**ASSIGNED TASK**
Every line from the one bearing "Task: Select the Paint brush tool in toolbar" through the last line of the entries should be printed exactly, with no other output.

Stored data
>>>>

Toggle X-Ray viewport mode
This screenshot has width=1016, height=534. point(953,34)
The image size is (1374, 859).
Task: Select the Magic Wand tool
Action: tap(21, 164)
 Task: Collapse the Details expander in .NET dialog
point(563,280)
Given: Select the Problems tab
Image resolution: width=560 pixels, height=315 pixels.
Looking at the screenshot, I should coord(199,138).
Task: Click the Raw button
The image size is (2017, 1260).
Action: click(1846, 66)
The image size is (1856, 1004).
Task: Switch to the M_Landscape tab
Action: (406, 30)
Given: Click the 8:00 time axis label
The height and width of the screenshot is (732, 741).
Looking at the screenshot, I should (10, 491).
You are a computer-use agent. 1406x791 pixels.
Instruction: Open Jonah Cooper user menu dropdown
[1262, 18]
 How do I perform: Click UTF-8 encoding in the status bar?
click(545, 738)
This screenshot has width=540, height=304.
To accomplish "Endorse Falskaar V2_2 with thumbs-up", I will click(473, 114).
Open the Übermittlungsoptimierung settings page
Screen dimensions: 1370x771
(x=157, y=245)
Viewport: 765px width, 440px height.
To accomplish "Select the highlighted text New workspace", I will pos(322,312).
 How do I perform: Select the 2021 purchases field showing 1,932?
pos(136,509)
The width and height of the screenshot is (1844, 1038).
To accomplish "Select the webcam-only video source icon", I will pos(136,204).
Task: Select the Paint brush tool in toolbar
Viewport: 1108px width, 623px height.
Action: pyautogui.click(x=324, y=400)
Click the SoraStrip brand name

<<<<

**YOUR SOLUTION**
Task: Select the Paint brush tool in toolbar
Viewport: 1108px width, 623px height.
Action: pyautogui.click(x=324, y=400)
Click the SoraStrip brand name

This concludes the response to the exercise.